> [What the exercise asks]: The pictures do not belong in the copy. Restate all of the records word for word.

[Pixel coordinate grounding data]
* * *

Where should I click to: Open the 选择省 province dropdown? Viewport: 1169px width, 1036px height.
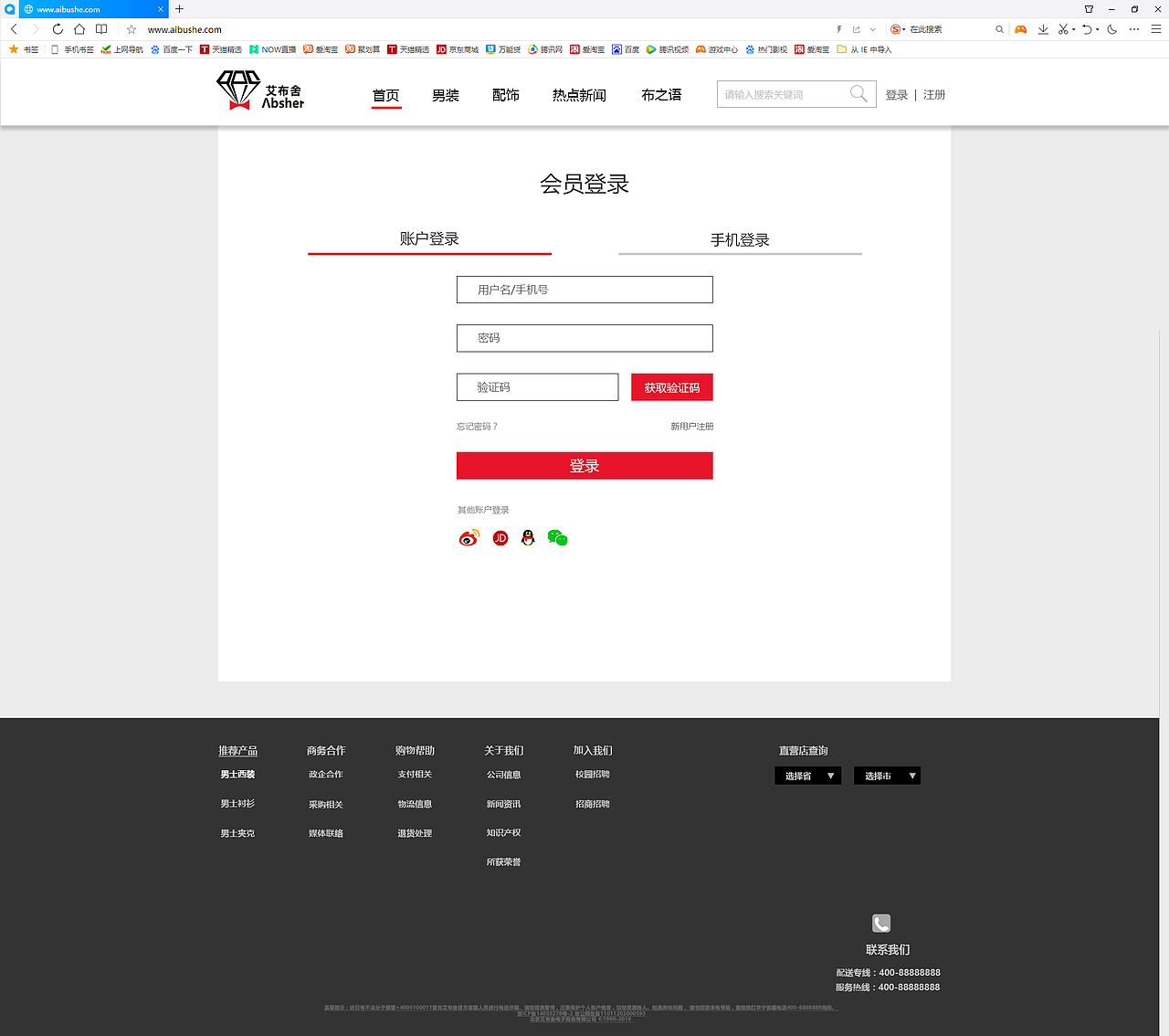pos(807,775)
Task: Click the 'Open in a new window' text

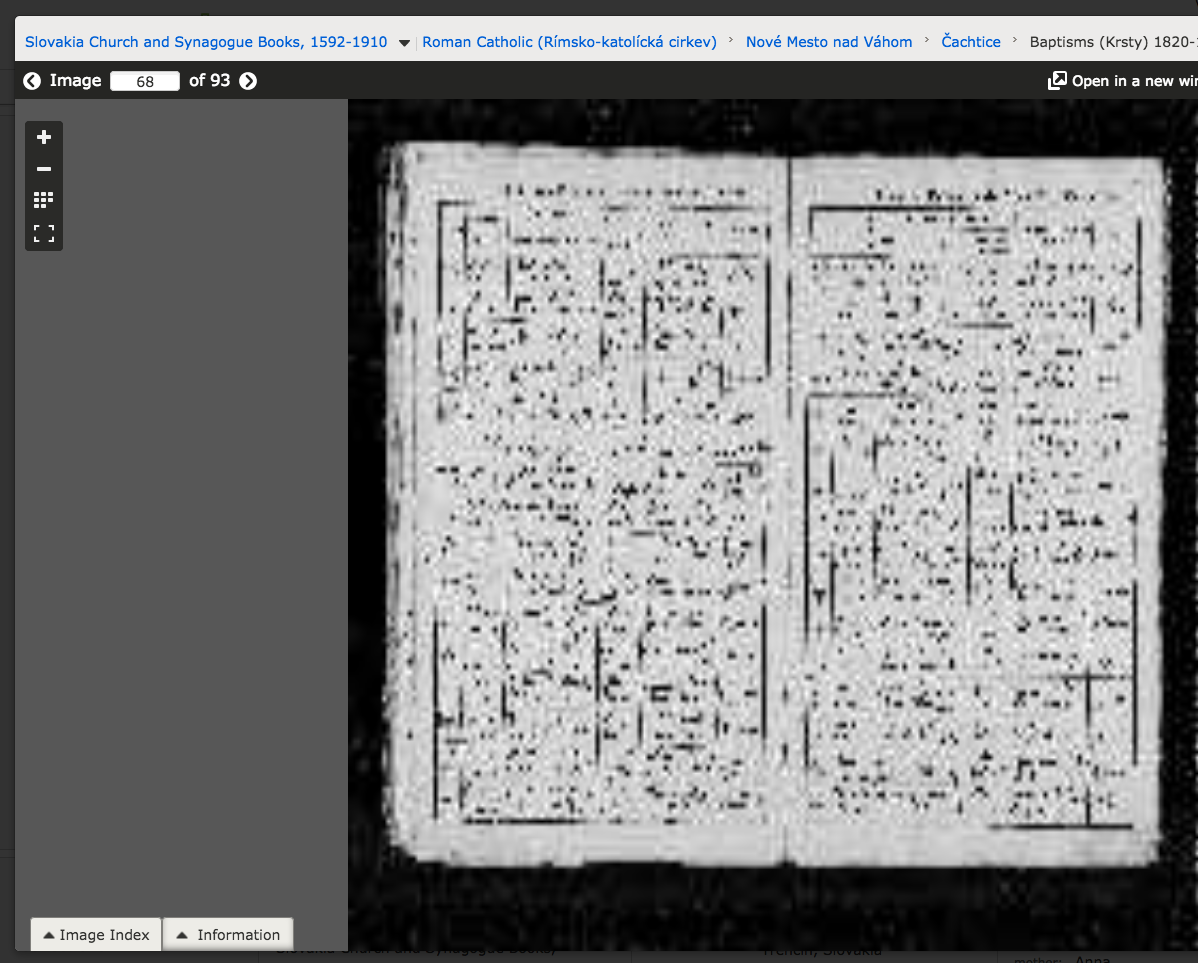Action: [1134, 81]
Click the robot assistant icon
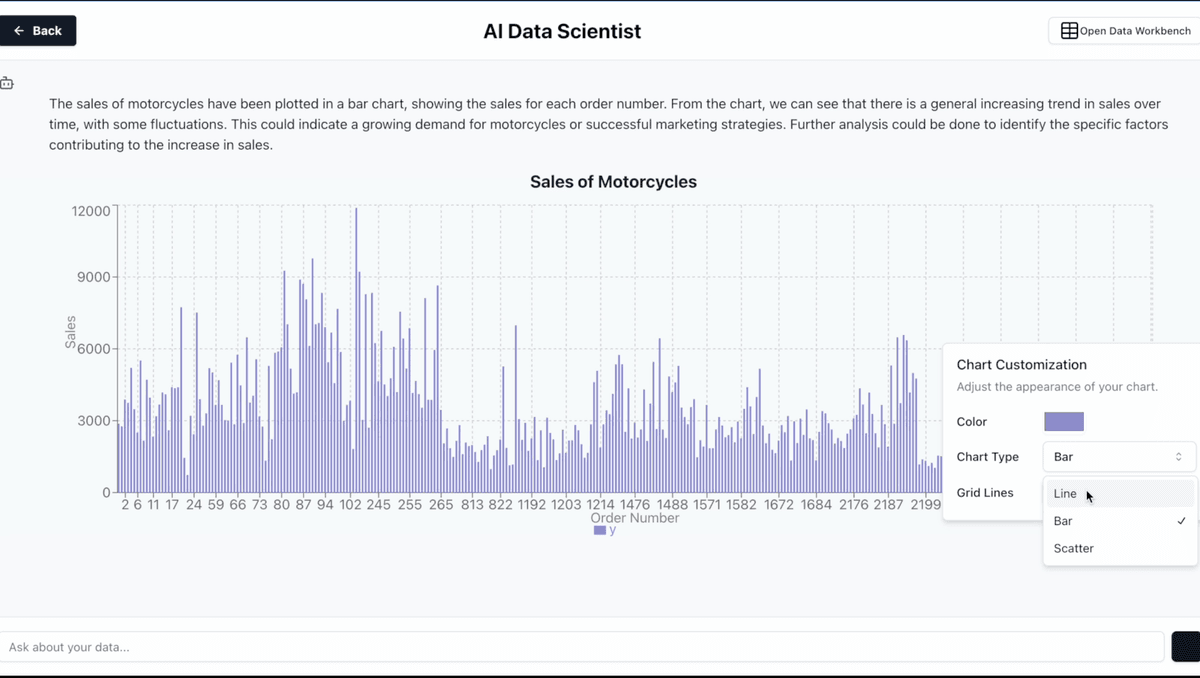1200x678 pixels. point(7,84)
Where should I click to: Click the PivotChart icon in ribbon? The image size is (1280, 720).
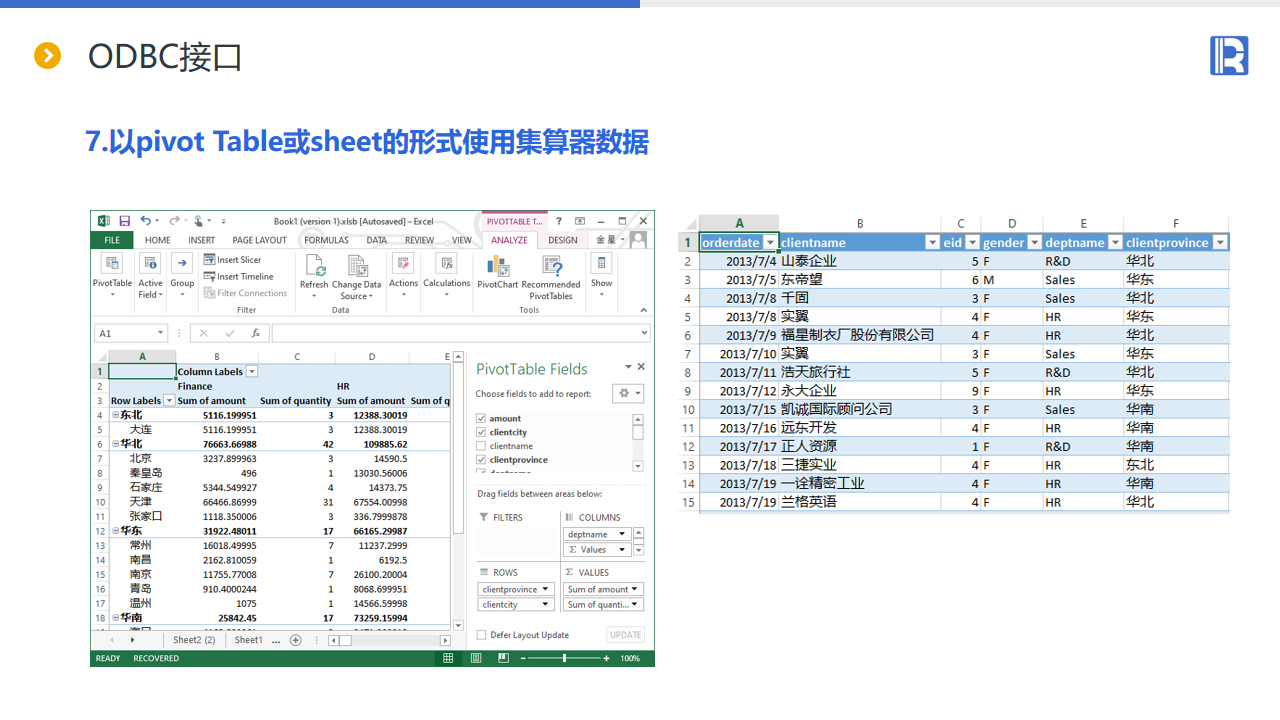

* * *

> [Exercise solution]:
Where should I click to: Open the 选择省 province dropdown? Viewport: 1169px width, 1036px height.
pos(807,775)
Task: Click the 'Open in a new window' text

Action: [1134, 81]
Click the robot assistant icon
1200x678 pixels. point(7,84)
Where should I click to: Click the PivotChart icon in ribbon? The image size is (1280, 720).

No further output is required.